“Many had worried that if we target both the afferent and efferent arterioles simultaneously, it might increase the risk for acute kidney injury. What has been reassuring in both the recent data from the DAPA-HF trial and in recent meta-analysis was no evidence of increased risk for acute kidney injury with use of the SGLT2 inhibitor,” Dr. Rangaswami said in an interview. For example, a recent report on more than 39,000 Canadian patients with T2D who were at least 66 years old and newly begun on either an SGLT2 inhibitor or a different oral diabetes drug (a dipeptidyl peptidase–4 inhibitor), found a statistically significant 21% lower rate of acute kidney injury during the first 90 days on treatment with an SGLT2 inhibitor in a propensity score–matched analysis (CMAJ. 2020 Apr 6;192: e351-60).
Much of the concern about possible acute kidney injury stemmed from a property that the SGLT2 inhibitors share with RAS inhibitors: They cause an initial, reversible decline in glomerular filtration rate (GFR), followed by longer-term nephron preservation, a pattern attributable to reduced intraglomerular pressure. The question early on was: “ ‘Does this harm the kidney?’ But what we’ve seen is that patients do better over time, even with this initial hit. Whenever you offload the glomerulus you cut barotrauma and protect renal function,” explained Silvio E. Inzucchi, MD, professor of medicine at Yale University, New Haven, Conn., and director of the Yale Medicine Diabetes Center.
Dr. Inzucchi cautioned, however, that a small number of patients starting treatment with an SGLT2 inhibitor may have their GFR drop too sharply, especially if their GFR was low to start with. “You need to be careful, especially at the lower end of the GFR range. I recheck renal function after 1 month” after a patient starts an SGLT2. Patients whose level falls too low may need to discontinue. He added that it’s hard to set a uniform threshold for alarm, and instead assess patients on a case-by-case basis, but “you need some threshold in mind, where you will stop” treatment.
A smarter diuretic
One of the most intriguing renal effects of SGLT2 inhibitors is their diuretic action. During a talk at the virtual ADA scientific sessions, cardiologist Jeffrey Testani, MD, called them “smart” diuretics, because their effect on diuresis is relatively modest but comes without the neurohormonal price paid when patients take conventional loop diuretics.

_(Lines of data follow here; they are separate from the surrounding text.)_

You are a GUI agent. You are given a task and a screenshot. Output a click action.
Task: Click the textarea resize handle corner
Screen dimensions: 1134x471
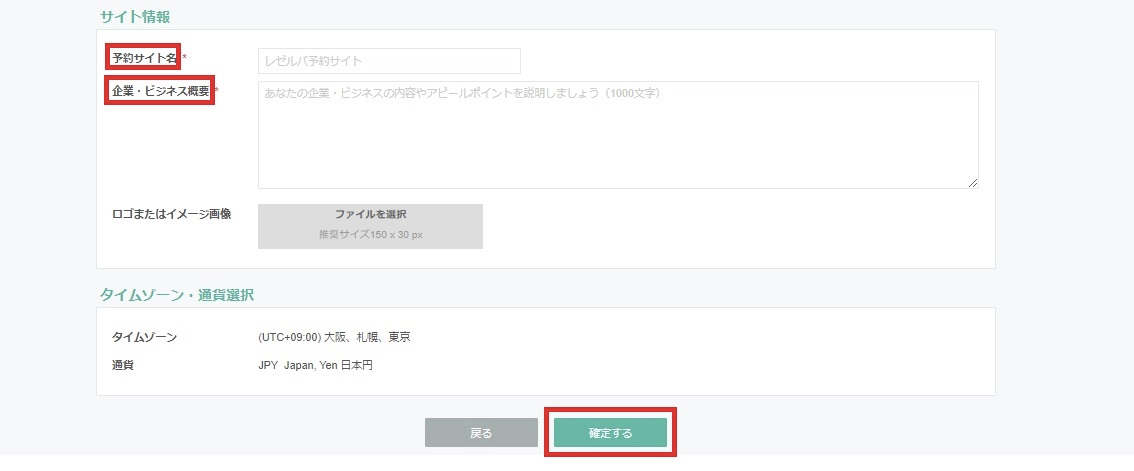pos(972,183)
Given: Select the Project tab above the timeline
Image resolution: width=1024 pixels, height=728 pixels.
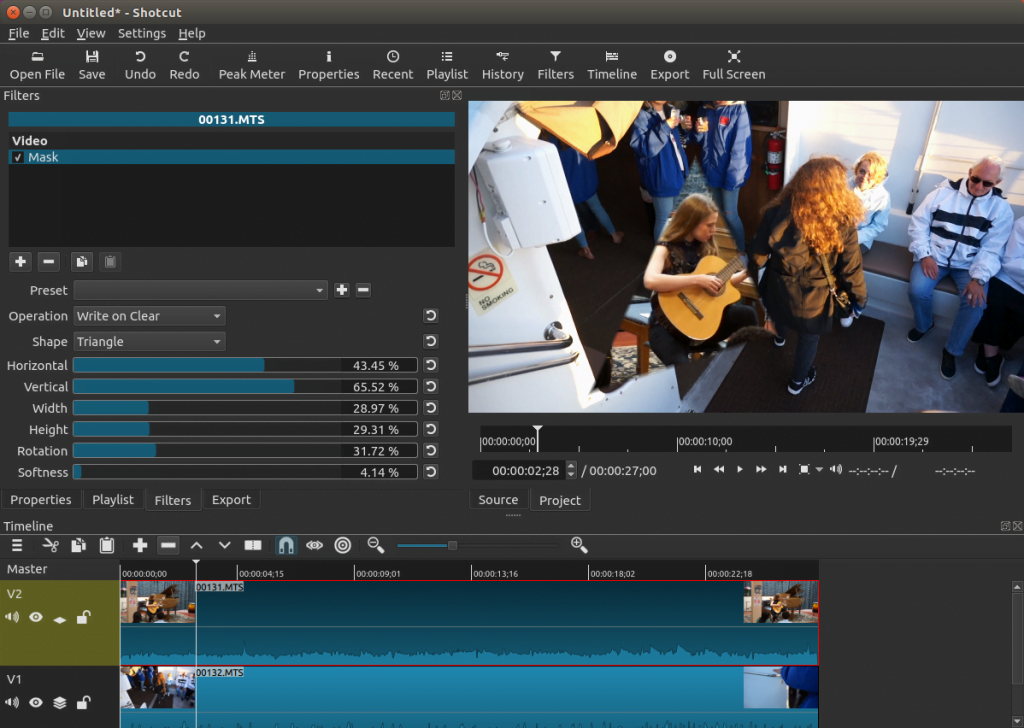Looking at the screenshot, I should click(560, 500).
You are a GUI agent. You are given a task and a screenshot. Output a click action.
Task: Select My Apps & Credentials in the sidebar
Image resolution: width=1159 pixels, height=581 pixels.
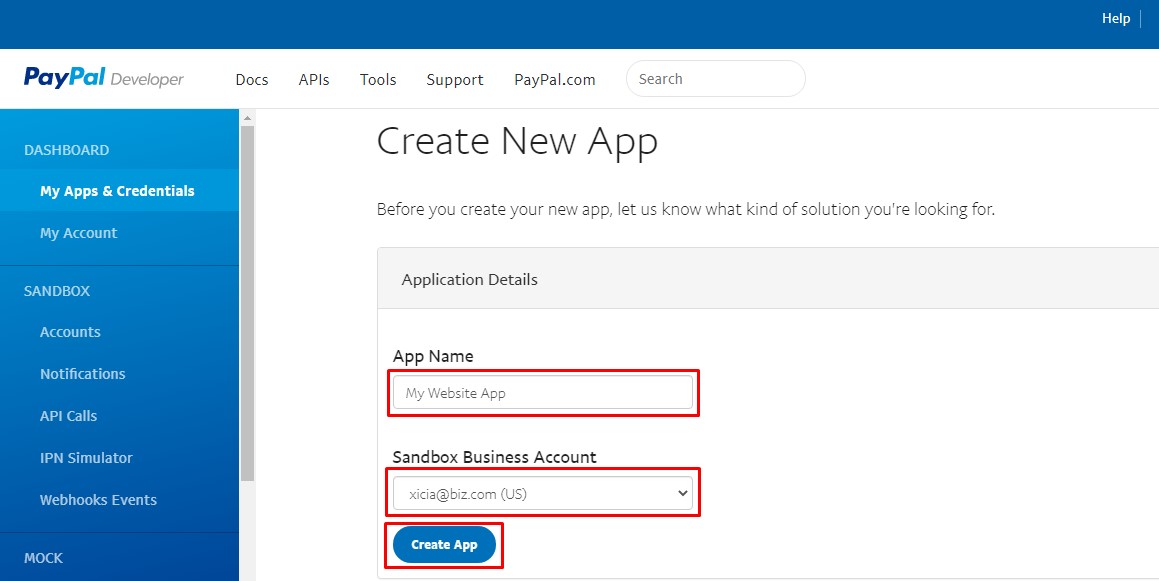tap(117, 191)
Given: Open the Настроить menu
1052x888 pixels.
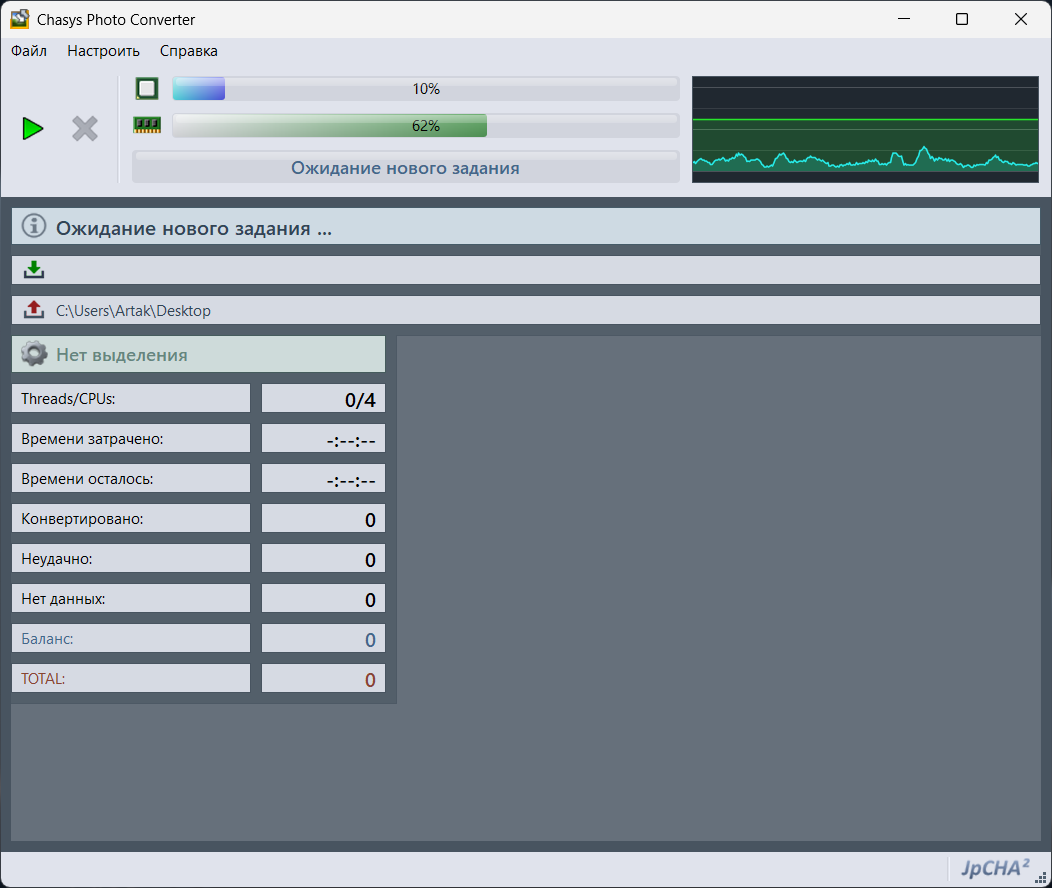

”Loop diuretics are particularly bad,” causing neurohormonal activation that includes norepinephrine, renin, and vasopressin, said Dr. Testani, director of heart failure research at Yale. They also fail to produce a meaningful drop in blood volume despite causing substantial natriuresis.

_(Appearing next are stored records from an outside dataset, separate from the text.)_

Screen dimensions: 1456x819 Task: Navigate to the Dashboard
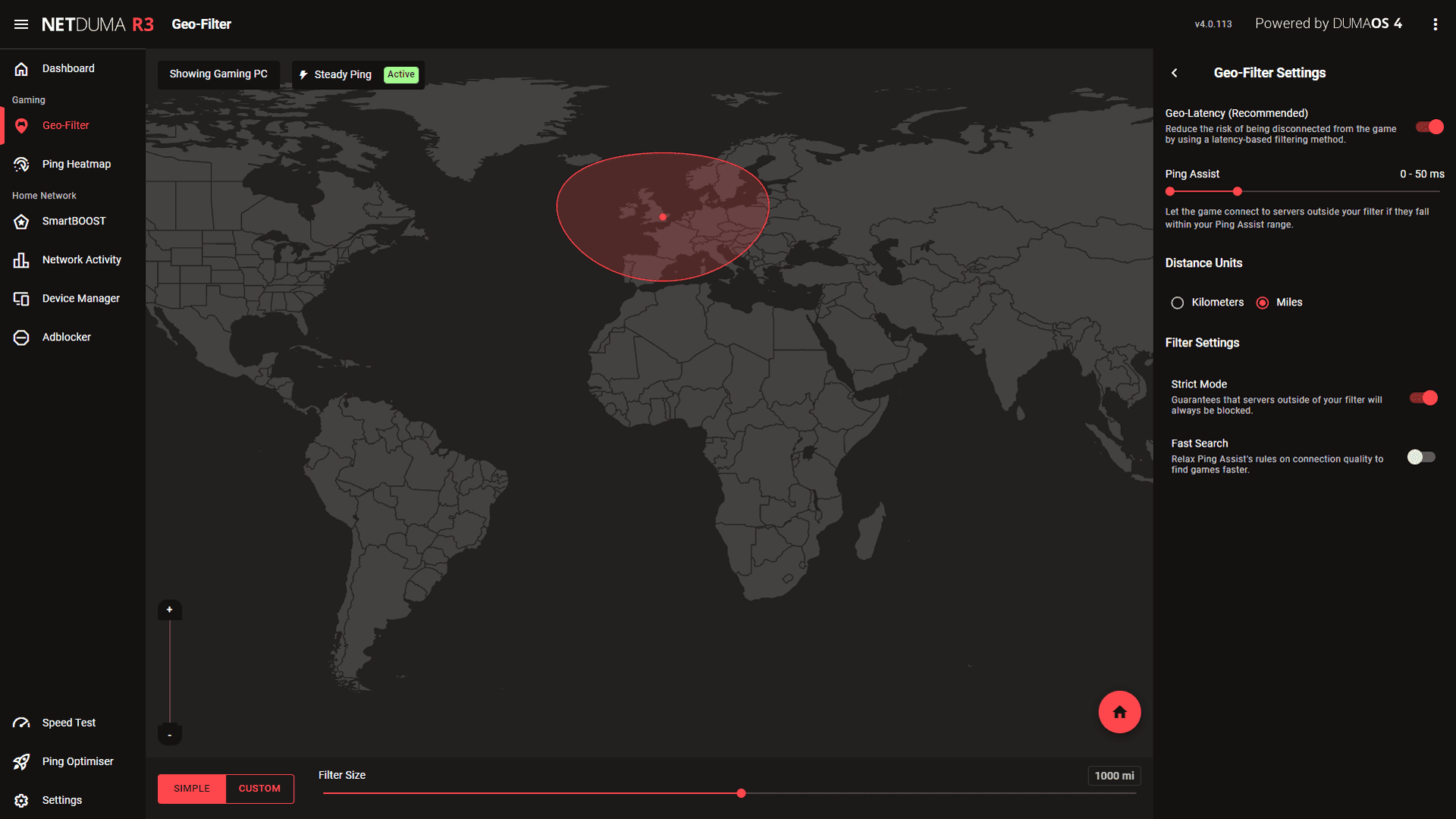[x=68, y=68]
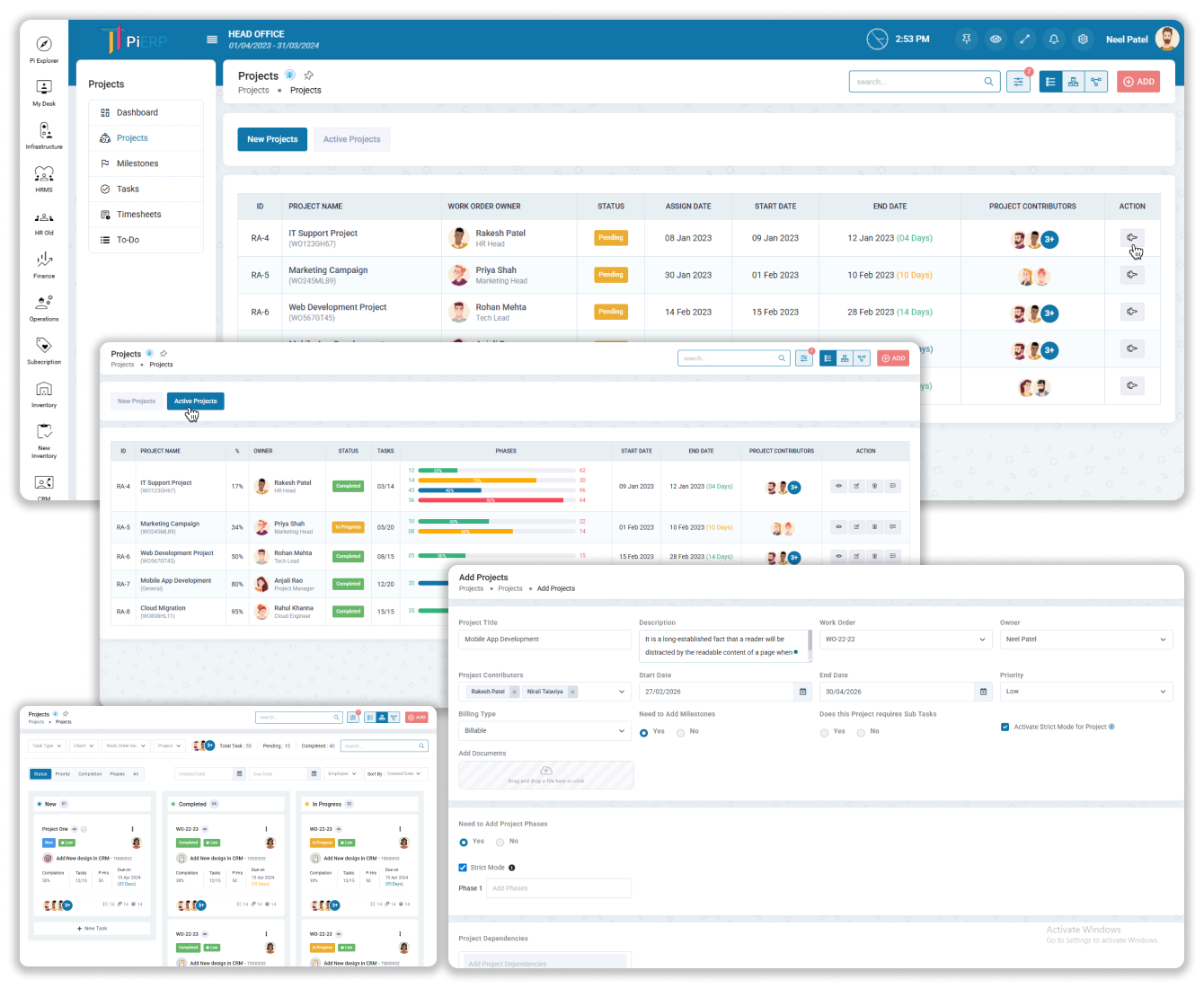
Task: Toggle the Strict Mode checkbox under phases
Action: click(x=463, y=868)
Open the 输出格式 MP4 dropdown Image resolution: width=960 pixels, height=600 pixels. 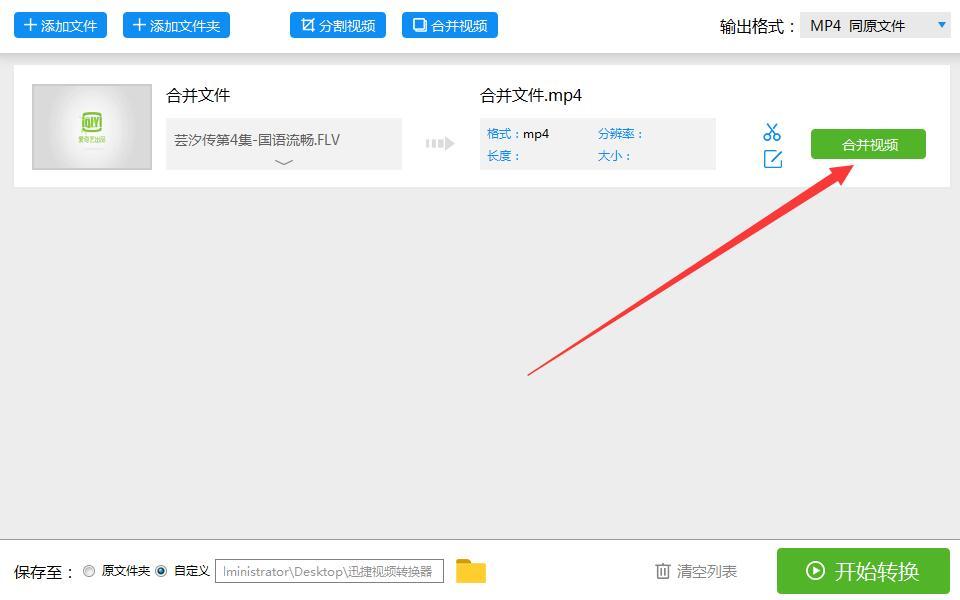pyautogui.click(x=875, y=25)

In contrast, SGLT2 inhibitors cause “moderate” natriuresis while producing a significant cut in blood volume. “The body seems content with this lower plasma volume without activating catecholamines or renin, and that’s how the SGLT2 inhibitors differ from other diuretics,” said Dr. Inzucchi.

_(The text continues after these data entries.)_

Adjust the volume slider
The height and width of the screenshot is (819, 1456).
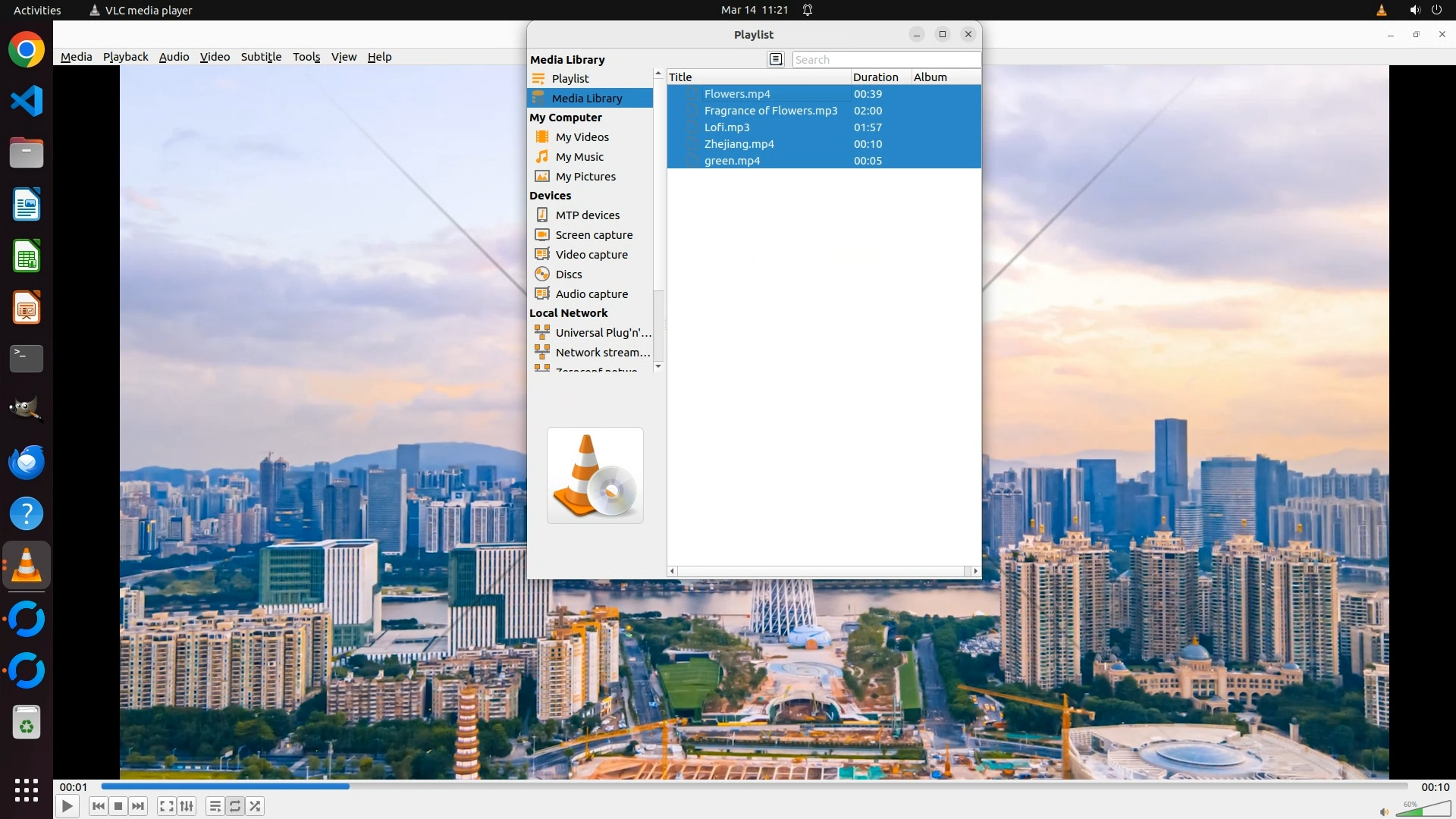coord(1422,810)
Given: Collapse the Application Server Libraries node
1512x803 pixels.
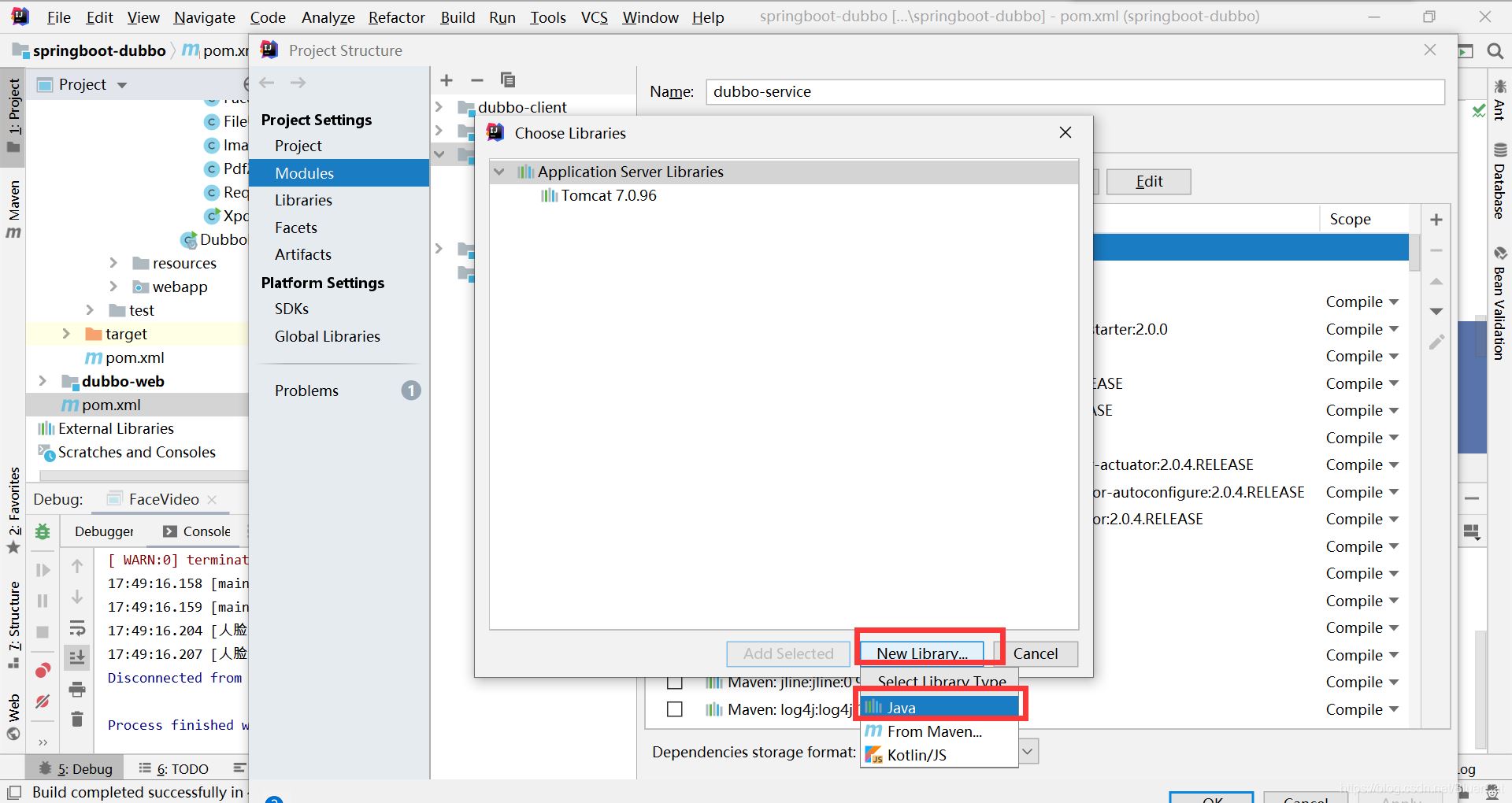Looking at the screenshot, I should 499,172.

The class also maintains serum levels of potassium and magnesium, produces significant improvements in serum uric acid levels, and avoids the electrolyte abnormalities, volume depletion, and acute kidney injury that can occur with conventional distal diuretics, Dr. Testani said.
In short, the SGLT2 inhibitors “are safe and easy-to-use diuretics,” which allows them to fill a “huge unmet need for patients with heart failure.” As evidence accumulates for the benefits of the drug class in patients with heart failure and renal disease, “uptake will be extensive,” Dr. Testani predicted, driven in part by how easy it is to add the class to existing cardiorenal drug regimens.
Other standard therapies for patients with heart failure with reduced ejection fraction (HFrEF) risk electrolyte abnormalities, renal dysfunction, significantly lower blood pressure, often make patients feel worse, and involve a slow and laborious titration process, Dr. Testani noted. The SGLT2 inhibitor agents avoid these issues, a property that has played out in quality of life assessments of patients with HFrEF who received a drug from this class.